All pangs of death, all cries of birth,
Are in the mute, moss-covered stones;
They are eloquent to my hands.
O beautiful, blind stones, inarticulate and dumb!
In the deep gloom of their hearts there is a gleam
Of the primeval sun which looked upon them
When they were begotten.
So in the heart of man shines forever
A beam from the everlasting sun of God.
Unresponsive, rude are the stones;
Yet in them divine things lie concealed.
I hear their imprisoned chant:
"We are fragments of the universe,
Chips of the rock whereon God laid the foundation of the world;
Out of immemorial chaos He wrought us.
Out of the sun, out of the tempest, out of the travail of the earth, we grew.
We are wonderfully mingled of life and death;
We serve as crypts for innumerable, unnoticed, tiny forms.

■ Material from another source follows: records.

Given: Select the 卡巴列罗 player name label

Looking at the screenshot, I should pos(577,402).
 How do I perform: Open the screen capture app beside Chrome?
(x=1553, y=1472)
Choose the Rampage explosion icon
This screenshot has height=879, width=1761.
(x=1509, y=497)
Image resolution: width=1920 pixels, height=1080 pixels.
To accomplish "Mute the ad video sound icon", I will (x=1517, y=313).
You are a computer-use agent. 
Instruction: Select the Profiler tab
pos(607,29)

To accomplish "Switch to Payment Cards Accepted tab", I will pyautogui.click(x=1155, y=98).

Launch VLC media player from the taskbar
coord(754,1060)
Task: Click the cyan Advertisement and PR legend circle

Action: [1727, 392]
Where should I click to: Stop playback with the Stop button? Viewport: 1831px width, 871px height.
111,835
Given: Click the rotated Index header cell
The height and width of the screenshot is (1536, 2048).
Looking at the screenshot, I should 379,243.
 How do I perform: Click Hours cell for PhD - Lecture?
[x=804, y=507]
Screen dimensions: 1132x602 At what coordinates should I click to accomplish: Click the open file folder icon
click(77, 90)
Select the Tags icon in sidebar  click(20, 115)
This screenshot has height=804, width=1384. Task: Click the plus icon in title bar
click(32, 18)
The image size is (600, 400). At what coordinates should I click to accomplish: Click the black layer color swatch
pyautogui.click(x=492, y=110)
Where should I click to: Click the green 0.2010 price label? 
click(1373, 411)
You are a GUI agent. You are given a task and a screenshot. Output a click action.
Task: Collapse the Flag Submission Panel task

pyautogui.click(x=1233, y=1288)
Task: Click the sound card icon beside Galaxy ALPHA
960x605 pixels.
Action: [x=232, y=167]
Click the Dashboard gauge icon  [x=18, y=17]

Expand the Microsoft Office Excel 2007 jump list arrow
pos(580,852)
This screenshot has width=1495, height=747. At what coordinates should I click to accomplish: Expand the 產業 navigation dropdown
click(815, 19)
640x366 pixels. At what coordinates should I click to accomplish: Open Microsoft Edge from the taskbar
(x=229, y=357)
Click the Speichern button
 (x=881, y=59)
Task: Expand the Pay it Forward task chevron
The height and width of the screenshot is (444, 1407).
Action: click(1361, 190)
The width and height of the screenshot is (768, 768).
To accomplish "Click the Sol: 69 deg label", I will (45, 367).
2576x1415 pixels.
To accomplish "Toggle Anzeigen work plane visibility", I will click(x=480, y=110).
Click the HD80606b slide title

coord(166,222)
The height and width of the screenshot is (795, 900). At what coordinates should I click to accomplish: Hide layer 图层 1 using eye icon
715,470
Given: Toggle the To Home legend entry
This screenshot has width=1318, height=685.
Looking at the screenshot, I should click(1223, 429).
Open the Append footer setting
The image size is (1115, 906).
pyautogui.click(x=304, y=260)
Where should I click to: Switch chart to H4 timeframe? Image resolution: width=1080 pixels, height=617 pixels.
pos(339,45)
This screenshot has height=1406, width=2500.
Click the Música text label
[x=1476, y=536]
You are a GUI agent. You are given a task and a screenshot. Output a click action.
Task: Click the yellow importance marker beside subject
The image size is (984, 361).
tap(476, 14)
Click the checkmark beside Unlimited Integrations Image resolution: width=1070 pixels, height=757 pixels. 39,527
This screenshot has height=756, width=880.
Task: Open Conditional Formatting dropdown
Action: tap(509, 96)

We are manifestations of the Might
That rears the granite hills unto the clouds
And sows the tropic seas with coral isles.
We are shot through and through with hidden color;
A thousand hues are blended in our gray substance.
Sapphire, turquoise, ruby, opal,
Emerald, diamond, amethyst, are our sisters from the beginning;
And our brothers are iron, lead, zinc,
Copper, and silver, and gold.
We are the dust of continents past and to come,
We are a deathless frieze carved with man's destiny;
In us is the record sibylline of far events.